Veja quais são os bancos mais expostos na crise da Americanas, segundo avaliação do Citi

Bradesco, Santander, BTG Pactual e Itaú são as instituições financeiras mais expostas a empréstimos da Americanas, de acordo com análise do Citi.

Em relatório, os analistas do banco destacam que a exposição à varejista em relação ao total de empréstimos dos bancos é de 1,6% para o BTG, 0,6% para o Santander, 0,5% para o Bradesco, 0,3% para o Itaú e 0,1% para o Banco do Brasil.

Em relação aos valores, o Bradesco é o banco com a maior quantia de empréstimos à Americanas, com R$ 4,7 bilhões, seguido pelo Santander (R$ 3,7 bilhões), Itaú (R$ 3,4 bilhões), BTG (R$ 1,9 bilhão) e Banco do Brasil (R$ 1,3 bilhão).

"Achamos que o impacto de nossa cobertura pode variar de 1% a 7% no lucro líquido e de 0,1% a 1% em termos de patrimônio", disse o Citi, observando que Santander Brasil, BTG e Bradesco seriam os mais afetados em ambas as contas.

Na avaliação do Citi, o impacto financeiro no lucro líquido dos bancos pode variar de 3% a 7% para Santander, BTG e Bradesco. No caso do Itaú e do Banco do Brasil, o impacto deve variar de menos 1% a 3%.

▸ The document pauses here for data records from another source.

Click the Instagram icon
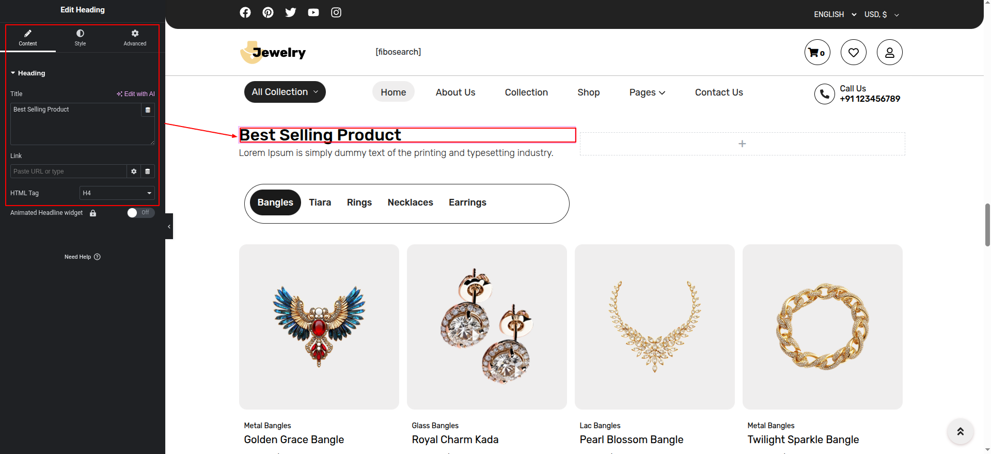This screenshot has height=454, width=991. click(x=336, y=12)
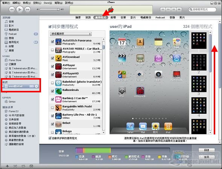This screenshot has height=169, width=222.
Task: Click the add playlist plus icon
Action: [7, 166]
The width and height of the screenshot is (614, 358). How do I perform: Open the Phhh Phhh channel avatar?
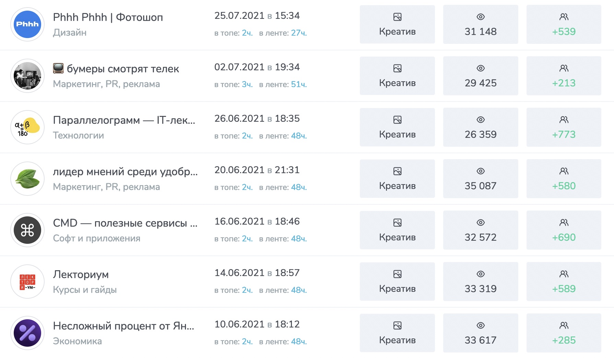[27, 24]
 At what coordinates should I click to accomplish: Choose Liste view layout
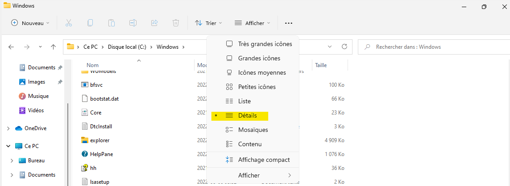(245, 101)
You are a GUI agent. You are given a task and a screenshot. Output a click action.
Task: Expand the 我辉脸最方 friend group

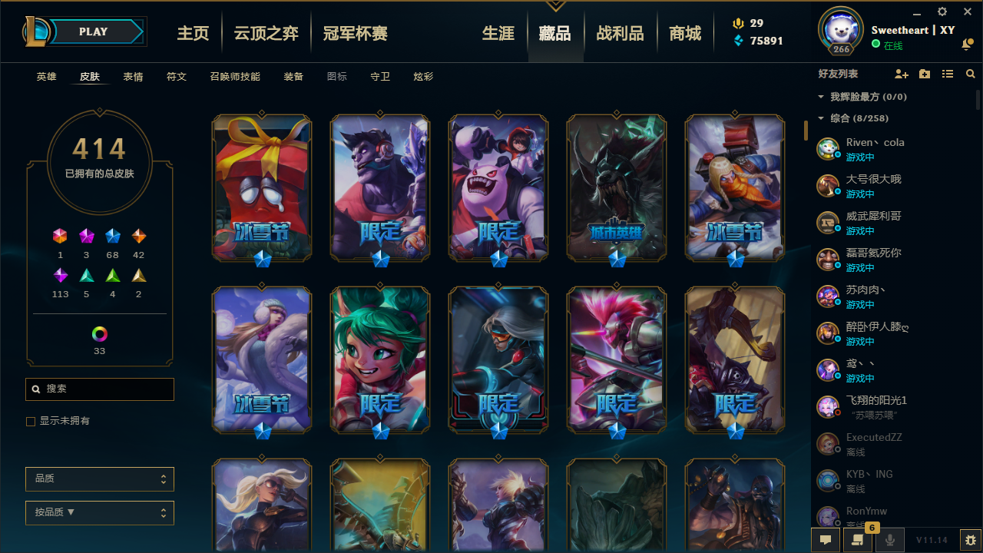[x=863, y=97]
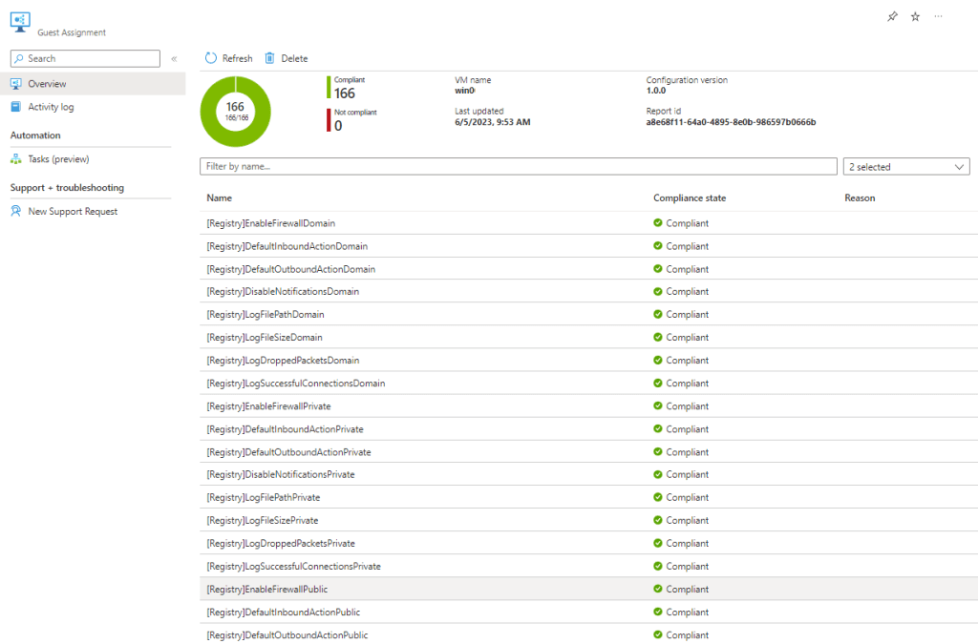Select the [Registry]LogFilePathPrivate row
978x644 pixels.
pos(264,498)
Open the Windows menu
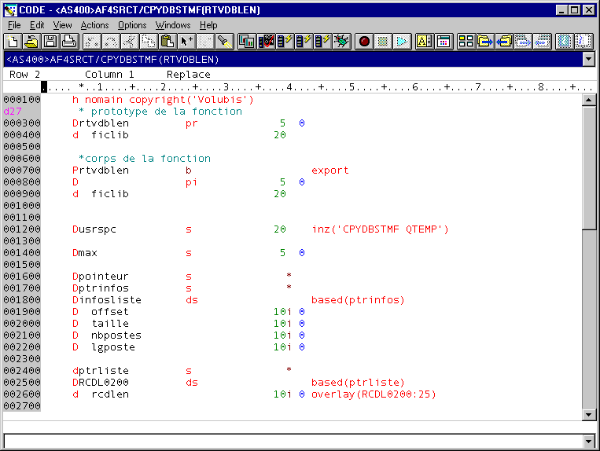The height and width of the screenshot is (451, 600). pos(172,25)
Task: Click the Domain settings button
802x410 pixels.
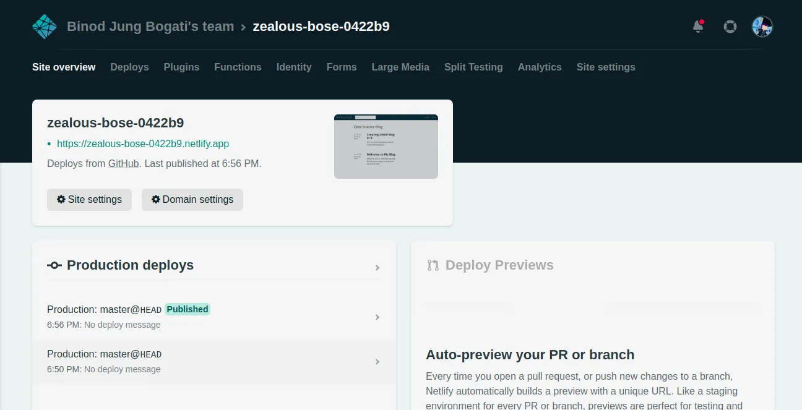Action: coord(192,200)
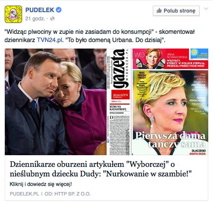
Task: Click the red MAGAZYN label on the gazeta cover
Action: pos(120,95)
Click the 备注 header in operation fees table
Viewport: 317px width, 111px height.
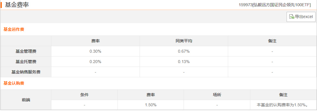[x=272, y=41]
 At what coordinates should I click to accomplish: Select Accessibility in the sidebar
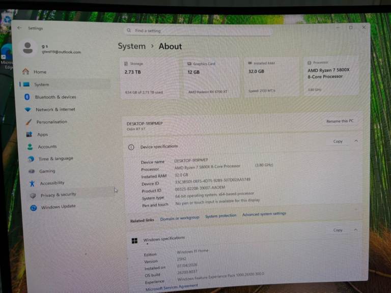52,183
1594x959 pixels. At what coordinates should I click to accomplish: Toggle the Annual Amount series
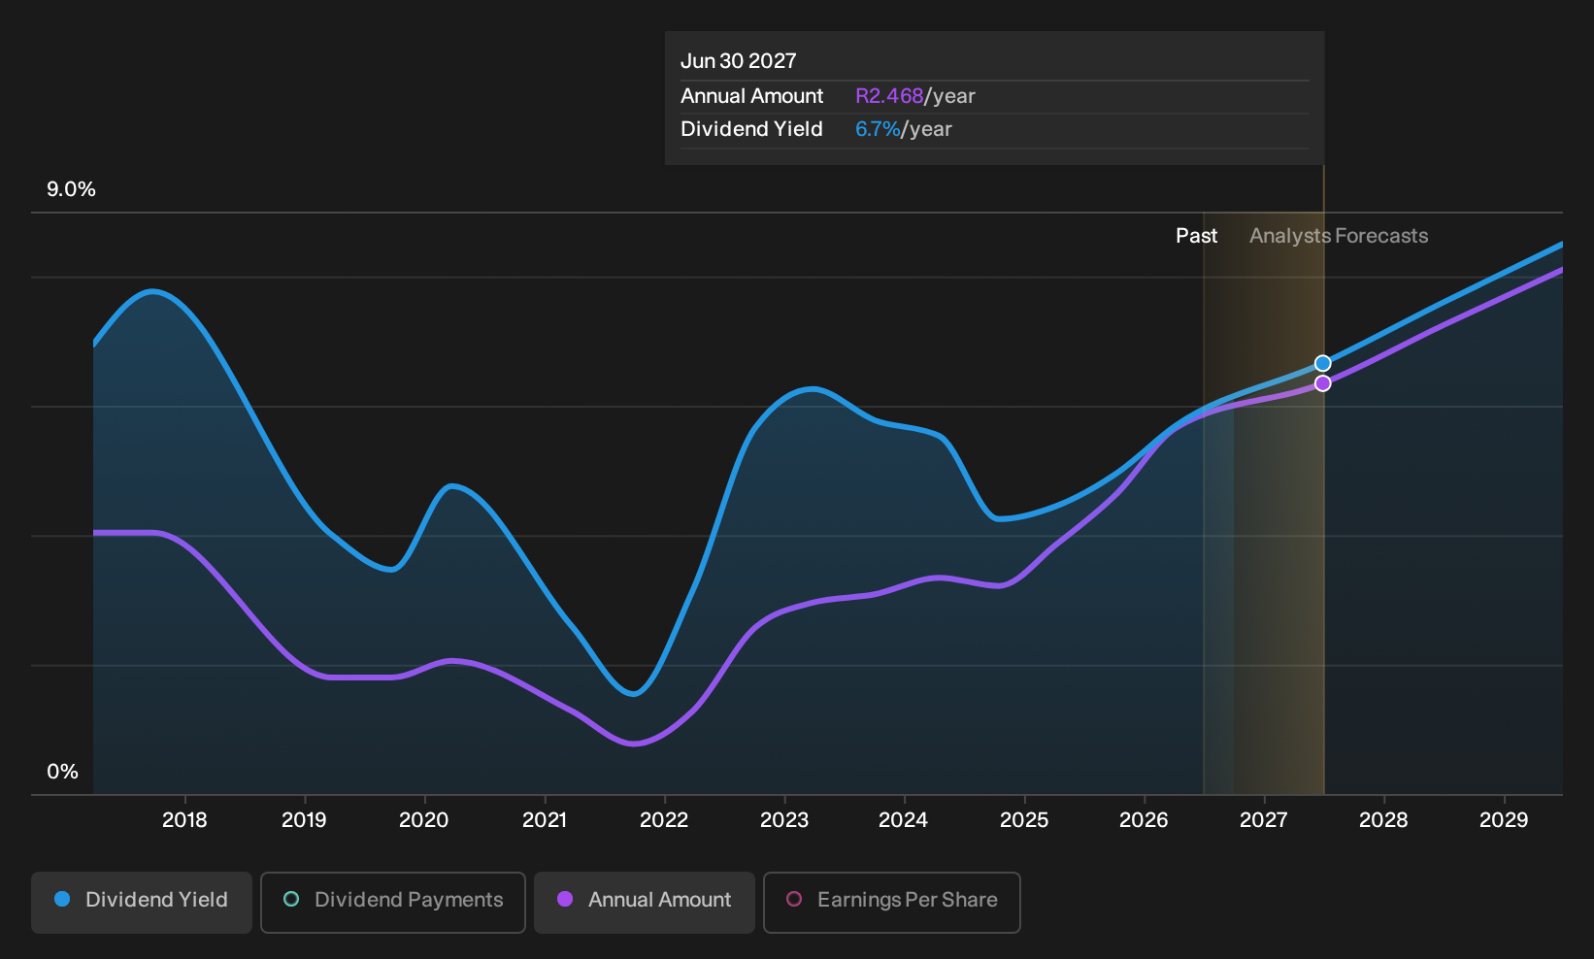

"Reiteramos a nossa visão de que o caso da Americanas é mais um caso isolado do que uma tendência entre companhias, com impacto limitado sobre o setor bancário", destacam os analistas do banco.

O Citi afirma acreditar que um acordo com os credores é a solução mais provável no momento.

Desde que a Americanas comunicou as inconsistências contábeis em seus balanços, os papéis ligados ao setor financeiro sofreram perdas. Além disso, bancos recorreram, sem êxito, à Justiça para garantir o pagamento de suas dívidas.

Pelo lado da Americanas, o papel vem sofrendo cortes na recomendação por bancos e corretoras. Agências de risco também já rebaixaram a nota de crédito da empresa.